Could you restate the entries below word for word and leave out the pictures?

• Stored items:
————
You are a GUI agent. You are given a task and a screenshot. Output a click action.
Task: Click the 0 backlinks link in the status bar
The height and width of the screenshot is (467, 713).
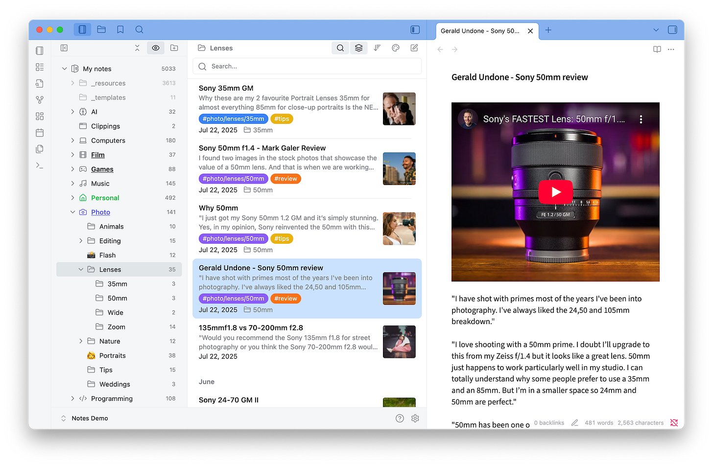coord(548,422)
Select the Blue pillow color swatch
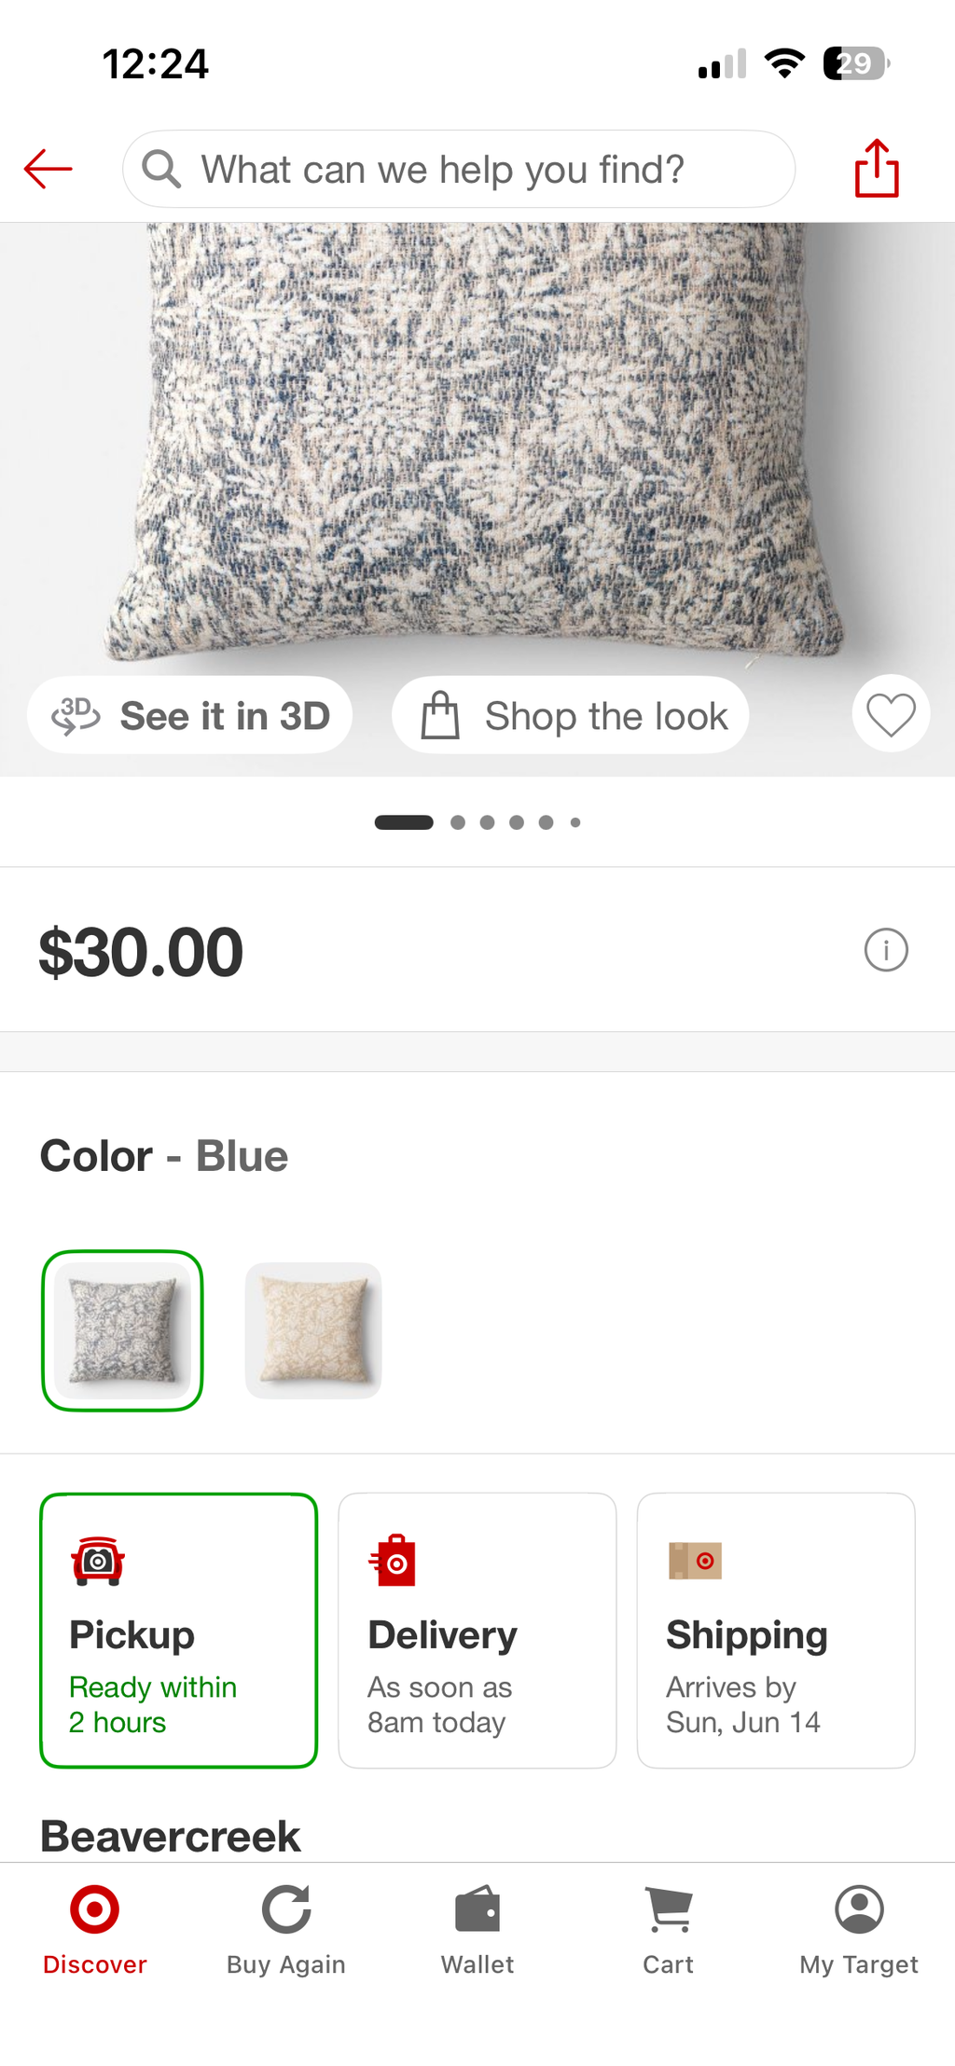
————
• Reply to the exercise:
You are a GUI agent. You are given a task and a screenshot. Output a click action.
Task: Click the 0 backlinks link in the status bar
The height and width of the screenshot is (467, 713).
coord(548,422)
Select the Blue pillow color swatch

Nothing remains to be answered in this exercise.